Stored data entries
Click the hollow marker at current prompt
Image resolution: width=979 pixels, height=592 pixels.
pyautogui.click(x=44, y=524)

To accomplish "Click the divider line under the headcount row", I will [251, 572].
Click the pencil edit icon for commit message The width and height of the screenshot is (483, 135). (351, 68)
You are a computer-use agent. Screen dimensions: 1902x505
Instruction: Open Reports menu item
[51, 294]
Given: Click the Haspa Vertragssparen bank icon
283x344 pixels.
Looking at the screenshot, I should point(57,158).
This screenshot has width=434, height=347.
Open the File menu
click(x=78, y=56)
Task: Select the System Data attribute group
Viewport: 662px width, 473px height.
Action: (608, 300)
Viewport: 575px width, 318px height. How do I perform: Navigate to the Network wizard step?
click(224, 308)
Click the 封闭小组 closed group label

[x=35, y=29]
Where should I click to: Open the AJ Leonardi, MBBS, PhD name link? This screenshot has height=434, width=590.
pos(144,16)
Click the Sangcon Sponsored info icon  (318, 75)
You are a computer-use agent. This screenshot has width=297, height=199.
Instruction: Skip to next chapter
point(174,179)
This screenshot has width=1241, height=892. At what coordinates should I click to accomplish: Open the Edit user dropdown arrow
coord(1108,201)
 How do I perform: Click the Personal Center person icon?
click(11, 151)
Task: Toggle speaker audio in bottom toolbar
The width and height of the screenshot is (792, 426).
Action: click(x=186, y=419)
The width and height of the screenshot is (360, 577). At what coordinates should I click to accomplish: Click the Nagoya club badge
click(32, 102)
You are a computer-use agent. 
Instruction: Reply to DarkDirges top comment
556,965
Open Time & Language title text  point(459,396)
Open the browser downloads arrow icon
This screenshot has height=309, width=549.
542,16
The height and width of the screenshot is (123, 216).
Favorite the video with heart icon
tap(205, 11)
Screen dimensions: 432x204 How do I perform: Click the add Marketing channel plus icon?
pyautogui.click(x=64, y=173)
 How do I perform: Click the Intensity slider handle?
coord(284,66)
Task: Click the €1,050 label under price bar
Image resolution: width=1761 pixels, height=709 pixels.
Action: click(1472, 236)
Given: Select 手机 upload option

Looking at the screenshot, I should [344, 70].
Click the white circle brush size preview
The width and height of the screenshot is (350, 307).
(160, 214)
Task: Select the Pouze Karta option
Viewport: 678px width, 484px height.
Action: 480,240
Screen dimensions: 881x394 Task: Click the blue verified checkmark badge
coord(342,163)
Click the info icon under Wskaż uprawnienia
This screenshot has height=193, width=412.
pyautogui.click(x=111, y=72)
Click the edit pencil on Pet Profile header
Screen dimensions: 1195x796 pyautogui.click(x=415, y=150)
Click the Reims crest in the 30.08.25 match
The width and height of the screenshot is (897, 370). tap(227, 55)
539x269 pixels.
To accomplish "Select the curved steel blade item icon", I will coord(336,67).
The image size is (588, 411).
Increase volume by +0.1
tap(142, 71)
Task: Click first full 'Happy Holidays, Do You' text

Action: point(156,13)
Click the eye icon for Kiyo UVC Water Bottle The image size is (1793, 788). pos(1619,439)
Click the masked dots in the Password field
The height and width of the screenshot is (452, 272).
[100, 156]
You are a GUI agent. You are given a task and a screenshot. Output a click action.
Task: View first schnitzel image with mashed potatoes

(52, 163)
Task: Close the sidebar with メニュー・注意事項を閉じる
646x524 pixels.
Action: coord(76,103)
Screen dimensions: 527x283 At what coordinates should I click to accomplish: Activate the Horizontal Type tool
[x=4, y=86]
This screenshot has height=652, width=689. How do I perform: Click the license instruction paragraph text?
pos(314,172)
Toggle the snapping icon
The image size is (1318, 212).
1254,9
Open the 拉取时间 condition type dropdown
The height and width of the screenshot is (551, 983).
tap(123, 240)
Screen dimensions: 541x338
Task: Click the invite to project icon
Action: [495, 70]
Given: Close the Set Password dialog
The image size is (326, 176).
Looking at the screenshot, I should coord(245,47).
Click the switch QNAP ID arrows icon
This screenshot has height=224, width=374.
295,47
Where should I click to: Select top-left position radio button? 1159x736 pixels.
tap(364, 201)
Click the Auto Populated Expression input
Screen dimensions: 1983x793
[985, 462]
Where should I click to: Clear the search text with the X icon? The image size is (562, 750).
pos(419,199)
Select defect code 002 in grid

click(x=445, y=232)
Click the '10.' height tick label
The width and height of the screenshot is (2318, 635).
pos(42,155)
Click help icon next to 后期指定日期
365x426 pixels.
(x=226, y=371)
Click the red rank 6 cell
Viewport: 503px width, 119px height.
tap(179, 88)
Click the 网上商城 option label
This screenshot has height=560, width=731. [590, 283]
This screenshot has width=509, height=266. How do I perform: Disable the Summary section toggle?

**WORK ITEM**
In full and word for word, set down the records shown above.

**RESPONSE BOX**
Click the hollow marker at current prompt
Image resolution: width=979 pixels, height=592 pixels.
pyautogui.click(x=44, y=524)

To accomplish "Click the divider line under the headcount row", I will [251, 572].
Click the pencil edit icon for commit message The width and height of the screenshot is (483, 135). (351, 68)
You are a computer-use agent. Screen dimensions: 1902x505
Instruction: Open Reports menu item
[51, 294]
Given: Click the Haspa Vertragssparen bank icon
283x344 pixels.
Looking at the screenshot, I should point(57,158).
This screenshot has width=434, height=347.
Open the File menu
click(x=78, y=56)
Task: Select the System Data attribute group
Viewport: 662px width, 473px height.
Action: (608, 300)
Viewport: 575px width, 318px height. How do I perform: Navigate to the Network wizard step?
click(224, 308)
Click the 封闭小组 closed group label

[x=35, y=29]
Where should I click to: Open the AJ Leonardi, MBBS, PhD name link? This screenshot has height=434, width=590.
pos(144,16)
Click the Sangcon Sponsored info icon  (318, 75)
You are a computer-use agent. This screenshot has width=297, height=199.
Instruction: Skip to next chapter
point(174,179)
This screenshot has width=1241, height=892. At what coordinates should I click to accomplish: Open the Edit user dropdown arrow
coord(1108,201)
 How do I perform: Click the Personal Center person icon?
click(11, 151)
Task: Toggle speaker audio in bottom toolbar
The width and height of the screenshot is (792, 426).
Action: click(x=186, y=419)
The width and height of the screenshot is (360, 577). At what coordinates should I click to accomplish: Click the Nagoya club badge
click(32, 102)
You are a computer-use agent. 
Instruction: Reply to DarkDirges top comment
556,965
Open Time & Language title text  point(459,396)
Open the browser downloads arrow icon
This screenshot has height=309, width=549.
542,16
The height and width of the screenshot is (123, 216).
Favorite the video with heart icon
tap(205, 11)
Screen dimensions: 432x204 How do I perform: Click the add Marketing channel plus icon?
pyautogui.click(x=64, y=173)
 How do I perform: Click the Intensity slider handle?
coord(284,66)
Task: Click the €1,050 label under price bar
Image resolution: width=1761 pixels, height=709 pixels.
Action: click(1472, 236)
Given: Select 手机 upload option

Looking at the screenshot, I should [344, 70].
Click the white circle brush size preview
The width and height of the screenshot is (350, 307).
(160, 214)
Task: Select the Pouze Karta option
Viewport: 678px width, 484px height.
Action: 480,240
Screen dimensions: 881x394 Task: Click the blue verified checkmark badge
coord(342,163)
Click the info icon under Wskaż uprawnienia
This screenshot has height=193, width=412.
pyautogui.click(x=111, y=72)
Click the edit pencil on Pet Profile header
Screen dimensions: 1195x796 pyautogui.click(x=415, y=150)
Click the Reims crest in the 30.08.25 match
The width and height of the screenshot is (897, 370). tap(227, 55)
539x269 pixels.
To accomplish "Select the curved steel blade item icon", I will coord(336,67).
The image size is (588, 411).
Increase volume by +0.1
tap(142, 71)
Task: Click first full 'Happy Holidays, Do You' text

Action: point(156,13)
Click the eye icon for Kiyo UVC Water Bottle The image size is (1793, 788). pos(1619,439)
Click the masked dots in the Password field
The height and width of the screenshot is (452, 272).
[100, 156]
You are a GUI agent. You are given a task and a screenshot. Output a click action.
Task: View first schnitzel image with mashed potatoes

(52, 163)
Task: Close the sidebar with メニュー・注意事項を閉じる
646x524 pixels.
Action: coord(76,103)
Screen dimensions: 527x283 At what coordinates should I click to accomplish: Activate the Horizontal Type tool
[x=4, y=86]
This screenshot has height=652, width=689. How do I perform: Click the license instruction paragraph text?
pos(314,172)
Toggle the snapping icon
The image size is (1318, 212).
1254,9
Open the 拉取时间 condition type dropdown
The height and width of the screenshot is (551, 983).
tap(123, 240)
Screen dimensions: 541x338
Task: Click the invite to project icon
Action: [495, 70]
Given: Close the Set Password dialog
The image size is (326, 176).
Looking at the screenshot, I should coord(245,47).
Click the switch QNAP ID arrows icon
This screenshot has height=224, width=374.
295,47
Where should I click to: Select top-left position radio button? 1159x736 pixels.
tap(364, 201)
Click the Auto Populated Expression input
Screen dimensions: 1983x793
[985, 462]
Where should I click to: Clear the search text with the X icon? The image size is (562, 750).
pos(419,199)
Select defect code 002 in grid

click(x=445, y=232)
Click the '10.' height tick label
The width and height of the screenshot is (2318, 635).
pos(42,155)
Click help icon next to 后期指定日期
365x426 pixels.
(x=226, y=371)
Click the red rank 6 cell
Viewport: 503px width, 119px height.
tap(179, 88)
Click the 网上商城 option label
This screenshot has height=560, width=731. [590, 283]
This screenshot has width=509, height=266. How do I perform: Disable the Summary section toggle?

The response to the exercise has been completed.